Die Anpassung der Rente des Klägers zum 01.07.2014 entspricht den einfachgesetzlichen Vorgaben für die Rentenanpassung. Nach § 69 Abs. 1 SGB VI hat die Bundesregierung den jeweils ab dem 1. Juli eines Jahres maßgeblichen aktuellen Rentenwert durch Rechtsverordnung zu bestimmen. Entsprechend dieser Verpflichtung hat die Bundesregierung mit der Verordnung vom 16. Juni 2014 zur Bestimmung der Rentenwerte in der gesetzlichen Rentenversicherung und in der Alterssicherung der Landwirte zum 1. Juli 2014 (BGBl. I, 746) den ab 01.07.2014 auch für den Kläger maßgeblichen aktuellen Rentenwert (West) auf 28,61 EUR festgesetzt. Die Beklagte hat in korrekter Umsetzung dieser Verordnungsvorgabe dem Kläger die Rentenerhöhung zutreffend mitgeteilt. Die Festsetzung des aktuellen Rentenwertes (West) auf 28,61 EUR zum 01.07.2014 in der genannten Verordnung entspricht den gesetzlichen Vorgaben, die in § 68 Abs. 1 bis 5 und Abs. 7 (der frühere Abs. 6 ist aufgehoben) SGB VI im Einzelnen festgelegt sind.
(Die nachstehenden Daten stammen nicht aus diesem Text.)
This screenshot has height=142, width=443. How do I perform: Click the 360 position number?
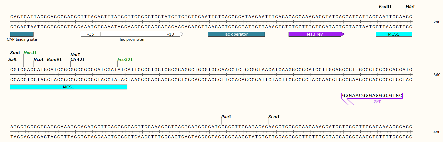point(437,75)
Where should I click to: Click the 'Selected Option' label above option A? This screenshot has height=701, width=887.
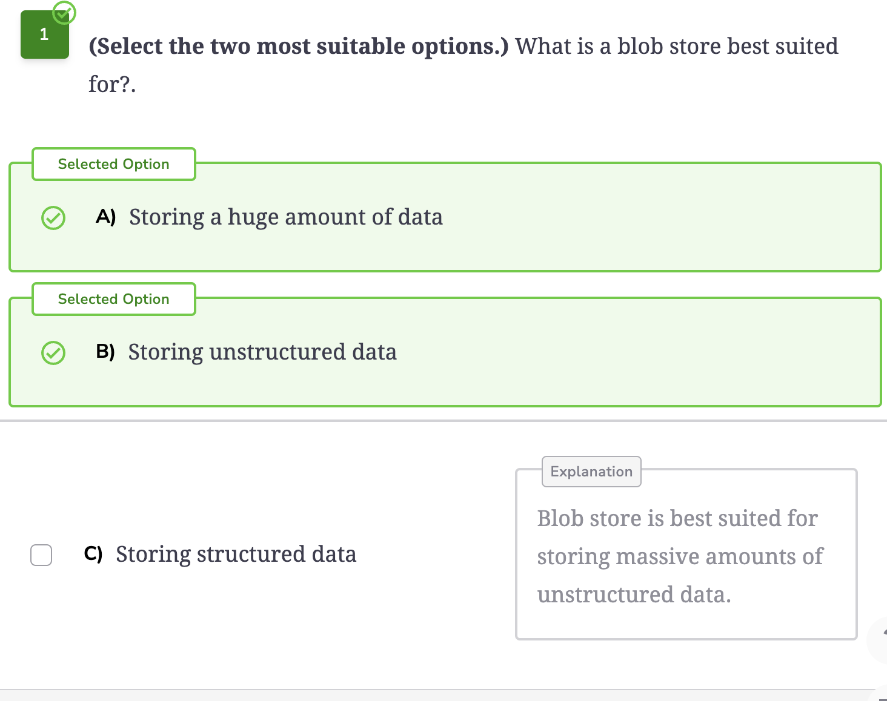pos(114,164)
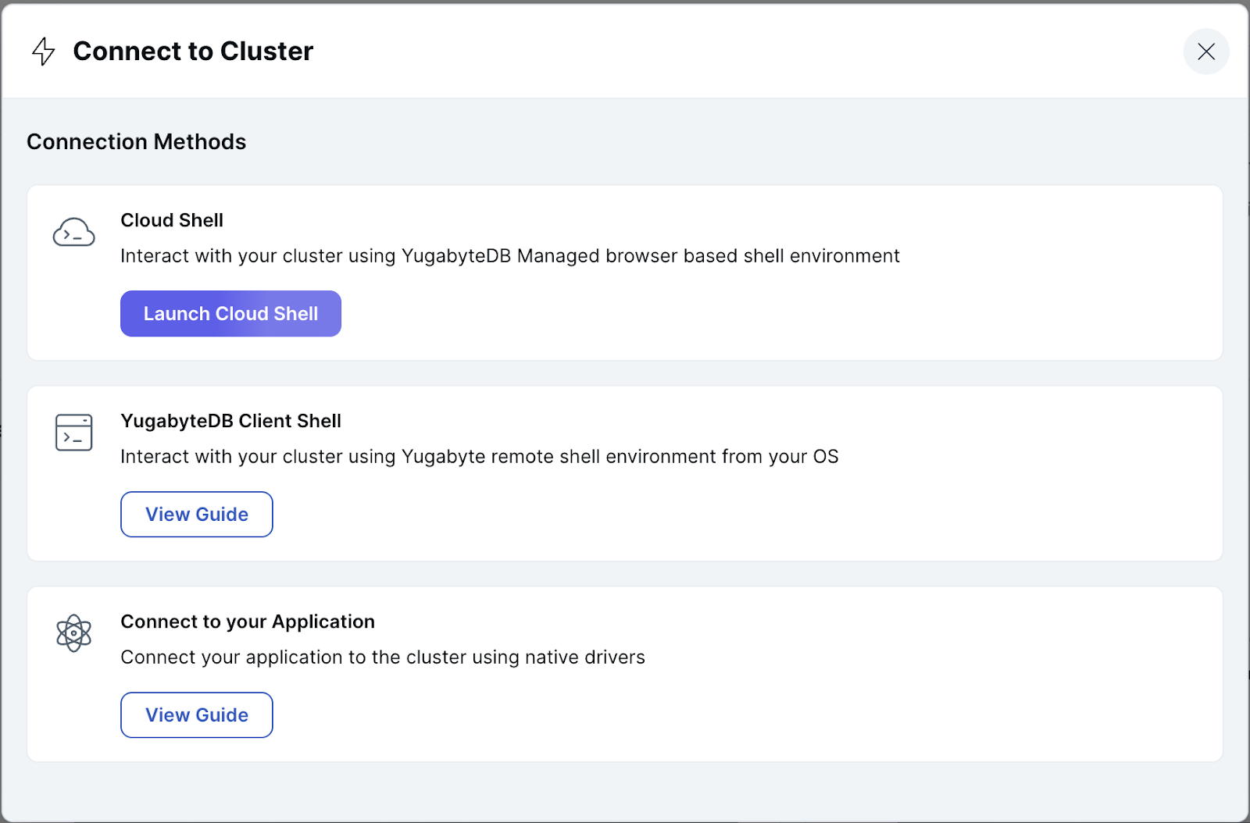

Diese einfachgesetzlichen Bestimmungen stehen mit den verfassungsrechtlichen Anforderungen im Einklang (ebenso Landessozialgericht Niedersachsen-Bremen, Urteil vom 06.08.2014 - L 2 R 306/14 - (juris) und Urteil des Senats vom 19.01.2016, a.a.O., jeweils zur Rentenanpassung 2013). Anhaltspunkte dafür, dass die Beklagte die für die jährliche Rentenanpassung maßgeblichen Bestimmungen unzutreffend angewandt oder den vorliegenden Zahlbetrag unrichtig ermittelt hätte, sind nicht vorhanden und macht der Kläger weder ausdrücklich noch konkludent geltend.

Soweit der Kläger beanstandet, nicht persönlich vor dem Widerspruchsausschuss der Beklagten angehört worden zu sein, hat diese bereits in einem früheren Verfahren (L 9 R 479/15) darauf hingewiesen, dass die Satzung der Beklagten einen Rechtsanspruch auf Teilnahme an den nicht-öffentlichen Sitzungen nicht vorsieht (§ 36a Abs. 2 Satz 1 SGB IV i.V.m. § 69 der Satzung vom 01.10.2005 in der Fassung des 1. Nachtrags vom 27. 12. 2009 als pdf-Dokument im Internet unter http://www.deutsche-rentenversicherung.de/Bund/de/Inhalt/6 Wir ueber uns/01 infos zum unternehmen/03 unternehmensprofil/012 selbstverwaltung/downloads/satzung drv bund.html). Dies unterliegt keinen rechtlichen Bedenken, da die Durchführung einer mündlichen Verhandlung vor dem Widerspruchsausschuss zwar zulässig, nicht aber gesetzlich vorgeschrieben ist (Leitherer in Meyer-Ladewig/Keller/Leitherer, SGG, 11. Aufl., § 85 Rn. 6).

Soweit sich der Kläger mit der Klage außerdem gegen die (angebliche) Verweigerung von Akteneinsicht durch die Beklagte gewandt hat, ist ein auf das vorliegende (Widerspruchs-)Verfahren bezogenes Gesuch des Klägers auf Gewährung von Akteneinsicht bzw. Übersendung der Verhandlungsniederschrift des Widerspruchsausschusses nicht aktenkundig. Unabhängig davon fehlt es auch an einer diesbezüglichen (ablehnenden) Verwaltungsentscheidung der Beklagten, was Zulässigkeitsvoraussetzung für ein entsprechendes Anfechtungs- und Verpflichtungsbegehren wäre.

Nach alledem ist der angefochtene Gerichtsbescheid des SG nicht zu beanstanden. Die Berufung des Klägers musste deswegen zurückgewiesen werden.

Die Kostenentscheidung beruht auf § 193 SGG.

Gründe für eine Zulassung der Revision liegen nicht vor.